Reproduce all records exactly.

[[ GIVEN RECORDS, beginning ]]

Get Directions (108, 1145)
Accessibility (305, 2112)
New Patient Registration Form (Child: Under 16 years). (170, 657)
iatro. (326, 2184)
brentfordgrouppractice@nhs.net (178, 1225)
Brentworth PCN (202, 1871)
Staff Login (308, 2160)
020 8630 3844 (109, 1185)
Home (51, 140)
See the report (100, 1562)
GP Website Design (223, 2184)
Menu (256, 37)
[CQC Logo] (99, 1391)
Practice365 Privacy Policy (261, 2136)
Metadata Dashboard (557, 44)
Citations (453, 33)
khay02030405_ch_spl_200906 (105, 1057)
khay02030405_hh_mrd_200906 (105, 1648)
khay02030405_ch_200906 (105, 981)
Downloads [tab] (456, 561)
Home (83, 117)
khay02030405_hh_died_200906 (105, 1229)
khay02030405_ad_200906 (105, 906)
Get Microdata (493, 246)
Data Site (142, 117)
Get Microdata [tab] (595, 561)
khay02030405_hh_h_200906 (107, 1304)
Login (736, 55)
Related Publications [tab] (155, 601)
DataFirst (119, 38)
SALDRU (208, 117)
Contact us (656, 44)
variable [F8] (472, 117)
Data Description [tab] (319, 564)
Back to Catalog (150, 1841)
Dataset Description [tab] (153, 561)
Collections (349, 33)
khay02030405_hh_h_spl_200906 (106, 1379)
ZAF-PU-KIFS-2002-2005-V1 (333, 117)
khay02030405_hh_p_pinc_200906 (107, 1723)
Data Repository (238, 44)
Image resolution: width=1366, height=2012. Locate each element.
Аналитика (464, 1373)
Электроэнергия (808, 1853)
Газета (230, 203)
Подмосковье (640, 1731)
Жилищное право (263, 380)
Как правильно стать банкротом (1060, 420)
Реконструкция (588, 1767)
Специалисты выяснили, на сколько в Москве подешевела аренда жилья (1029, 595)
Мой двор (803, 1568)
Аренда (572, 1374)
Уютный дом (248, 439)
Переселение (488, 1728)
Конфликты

[[ GIVEN RECORDS, end ]]

_SOLUTION TO THIS PROBLEM_
Get Directions (108, 1145)
Accessibility (305, 2112)
New Patient Registration Form (Child: Under 16 years). (170, 657)
iatro. (326, 2184)
brentfordgrouppractice@nhs.net (178, 1225)
Brentworth PCN (202, 1871)
Staff Login (308, 2160)
020 8630 3844 (109, 1185)
Home (51, 140)
See the report (100, 1562)
GP Website Design (223, 2184)
Menu (256, 37)
[CQC Logo] (99, 1391)
Practice365 Privacy Policy (261, 2136)
Metadata Dashboard (557, 44)
Citations (453, 33)
khay02030405_ch_spl_200906 (105, 1057)
khay02030405_hh_mrd_200906 (105, 1648)
khay02030405_ch_200906 (105, 981)
Downloads [tab] (456, 561)
Home (83, 117)
khay02030405_hh_died_200906 (105, 1229)
khay02030405_ad_200906 (105, 906)
Get Microdata (493, 246)
Data Site (142, 117)
Get Microdata [tab] (595, 561)
khay02030405_hh_h_200906 (107, 1304)
Login (736, 55)
Related Publications [tab] (155, 601)
DataFirst (119, 38)
SALDRU (208, 117)
Contact us (656, 44)
variable [F8] (472, 117)
Data Description [tab] (319, 564)
Back to Catalog (150, 1841)
Dataset Description [tab] (153, 561)
Collections (349, 33)
khay02030405_hh_h_spl_200906 (106, 1379)
ZAF-PU-KIFS-2002-2005-V1 (333, 117)
khay02030405_hh_p_pinc_200906 (107, 1723)
Data Repository (238, 44)
Image resolution: width=1366, height=2012. Locate each element.
Аналитика (464, 1373)
Электроэнергия (808, 1853)
Газета (230, 203)
Подмосковье (640, 1731)
Жилищное право (263, 380)
Как правильно стать банкротом (1060, 420)
Реконструкция (588, 1767)
Специалисты выяснили, на сколько в Москве подешевела аренда жилья (1029, 595)
Мой двор (803, 1568)
Аренда (572, 1374)
Уютный дом (248, 439)
Переселение (488, 1728)
Конфликты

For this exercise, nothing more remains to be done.